Shropshire Council business plan 'leaves unanswered questions'

Plans to create a private company to run some council services in Shropshire "leave many unanswered questions", Unison says.

Shropshire Council agreed on Wednesday to push ahead with proposals to move 1,700 staff to a new holding company, making the authority "more efficient".

The services involved control a combined budget of £36m.

Rick Tudor from Unison said it was not what staff signed up for and residents would want services from their council.

He said: "We have not had direct discussions with the council so can only go on council publications and reports that they have released to councillors.

"The council report says it intends to move on without delay and our concerns are, why?

"They've not consulted with us and they've not consulted with staff about their concerns.

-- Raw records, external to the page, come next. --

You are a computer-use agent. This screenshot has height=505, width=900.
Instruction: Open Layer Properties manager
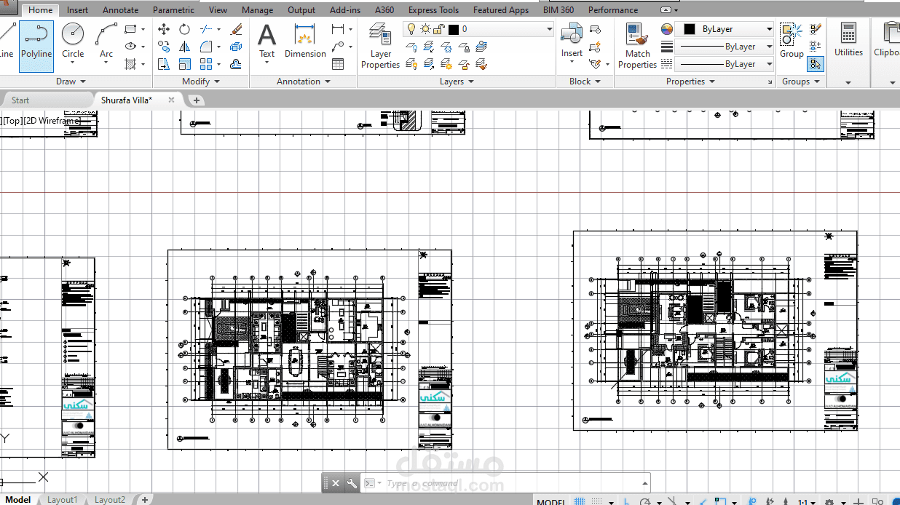coord(379,45)
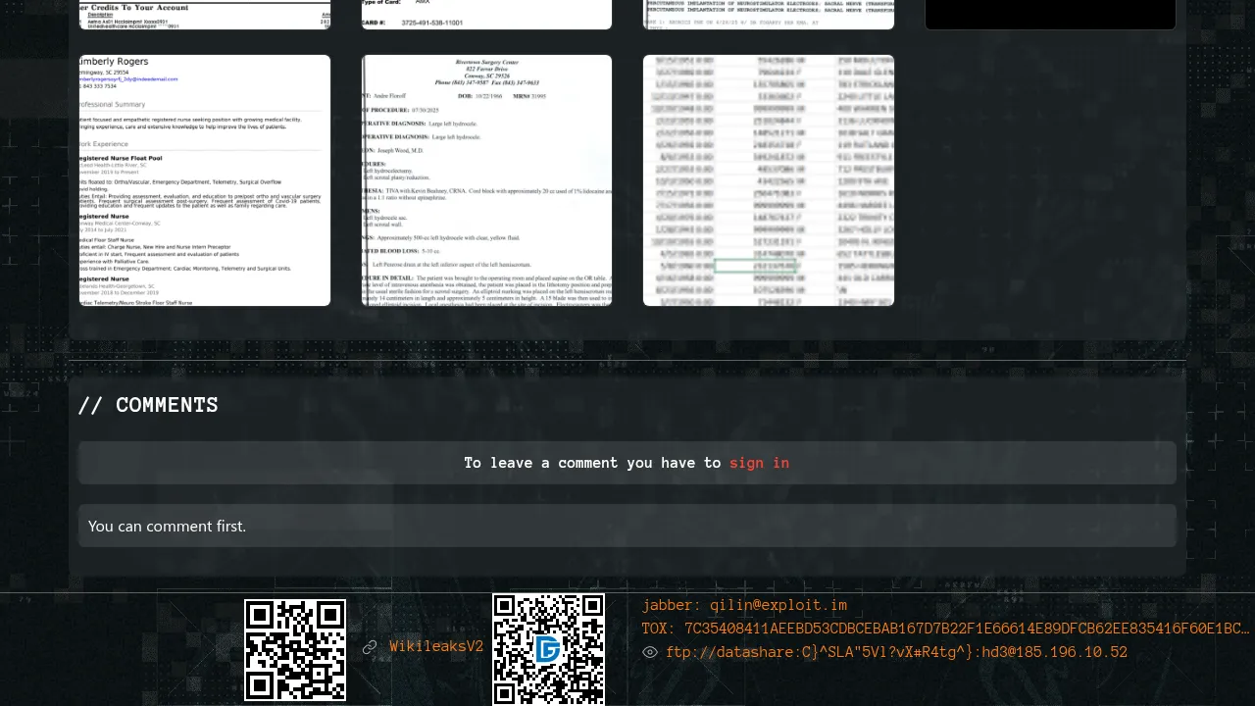Open the resume document thumbnail
Image resolution: width=1255 pixels, height=706 pixels.
(205, 180)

"We believe they have been in contact with external companies but they have not told us that."

He added that "lots of things remain unclear" and said he expected that people living in Shropshire would want their council services provided by the council.

'Profit reinvested'

"This is certainly changing the ethos of how local authority public work is done," he added.

"It's not what residents signed up to and it leaves more questions unanswered than have been answered."

A 90-day consultation is due to be held with staff and unions.

Services such as catering, cleaning, facilities management, printing, finance, personnel, legal and IT are all expected to be affected.

The plans mean that the services could use extra capacity in staffing and staff time to bid for contracts from other public or private organisations.

Speaking on Wednesday after the plans were approved, Keith Barrow, leader of the Conservative-led council, said the move would have "little effect" on staff or their terms of employment, including pensions.

Any profit would be returned to the council, to spend on other services or projects, and would help to secure jobs, he added.

The holding company is called Inspiring Partnerships and Enterprise (IP&E). Other services could also follow in 2013, the council said.

The authority currently employs about 6,500 people.